The code in this article was inspired by some questions on Windows Phone 7, but it's generic enough to be used on other .NET based platforms. In the Windows Phone AppHub forums, there was a question about altering the volume of the WAVE file that the Microsoft translator service returns. In the StackOverflow forums, there was a question about mixing two WAVE files together. I started off working on a solution for the volume question and when I stepped back to examine it, I realized I wasn't far away from a solution for the other question. So I have both solutions implemented in the same code. In this first post, I'm showing what I needed to do to alter the volume of the WAVE stream that comes from the Microsoft Translation service.

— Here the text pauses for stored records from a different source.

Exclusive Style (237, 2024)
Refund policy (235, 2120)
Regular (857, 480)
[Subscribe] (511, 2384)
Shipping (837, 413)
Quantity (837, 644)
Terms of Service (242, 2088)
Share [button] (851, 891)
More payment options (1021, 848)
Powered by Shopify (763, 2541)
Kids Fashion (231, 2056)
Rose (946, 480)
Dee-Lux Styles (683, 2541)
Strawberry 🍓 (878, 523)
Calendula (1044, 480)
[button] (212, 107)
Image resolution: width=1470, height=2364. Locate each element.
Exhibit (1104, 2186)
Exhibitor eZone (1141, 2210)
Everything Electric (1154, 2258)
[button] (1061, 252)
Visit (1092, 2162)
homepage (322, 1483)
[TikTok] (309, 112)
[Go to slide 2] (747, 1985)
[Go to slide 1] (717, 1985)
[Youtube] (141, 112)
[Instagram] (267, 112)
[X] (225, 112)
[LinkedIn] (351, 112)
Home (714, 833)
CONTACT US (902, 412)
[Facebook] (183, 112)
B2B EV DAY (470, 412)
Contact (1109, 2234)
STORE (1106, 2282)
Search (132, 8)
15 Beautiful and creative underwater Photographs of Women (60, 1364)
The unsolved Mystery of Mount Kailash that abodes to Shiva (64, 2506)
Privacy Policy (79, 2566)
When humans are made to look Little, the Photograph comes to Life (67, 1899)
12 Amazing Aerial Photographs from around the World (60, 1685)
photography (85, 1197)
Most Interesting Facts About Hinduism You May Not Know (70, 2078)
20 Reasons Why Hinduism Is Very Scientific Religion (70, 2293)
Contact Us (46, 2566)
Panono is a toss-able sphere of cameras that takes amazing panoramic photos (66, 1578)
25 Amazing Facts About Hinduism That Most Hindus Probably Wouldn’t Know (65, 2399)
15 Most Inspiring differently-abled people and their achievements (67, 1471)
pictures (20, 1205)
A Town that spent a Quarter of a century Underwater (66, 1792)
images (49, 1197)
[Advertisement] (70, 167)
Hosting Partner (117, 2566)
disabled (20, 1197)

I've kept the code generic enough so that if you want to apply other algorithms to the code, you can do so. I've got some ideas on how the memory buffer for the sound data can be better handled that would allow large recordings to be manipulated without keeping the entire recording in memory and allowing the length of the recording to be more easily altered. But the code as presented demonstrates three things:
- Loading a WAVE file from a stream
- Alter the WAVE file contents in memory
- Save WAVE files back to a stream
The code for saving a WAVE file is a modified version of the code that I demonstrated some time ago for writing a proper WAVE file for the content that comes from the Microphone buffer.
Prerequisites
I'm making the assumption that you know what a WAVE file and a sample are. I am also assuming that you know how to use the Microsoft Translator web service.
Loading a Wave File
The formats for WAVE files is pretty well documented. There's more than one encoding that can be used in WAVE files, but I'm concentrating on PCM encoded WAVE files and will for now ignore all of the other possible encodings. The document that I used can be found here. There are a few variants from the document that I found when dealing with real WAVE files and I'll comment on those variants in a moment. In general, most of what you'll find in the header are 8, 16, and 32-bit integers and strings. I read the entire header into a byte array and extract the information from that byte array into an appropriate type. To extract a string
from the byte array, you need to know the starting index for the string
and the number of characters it contains. You can then use Encoding.UTF8.GetString
to extract the string
. If you understand how numbers are encoded (little endian), decoding them is fairly easy. If you want to get a better understanding, see the Wikipedia article on the encoding.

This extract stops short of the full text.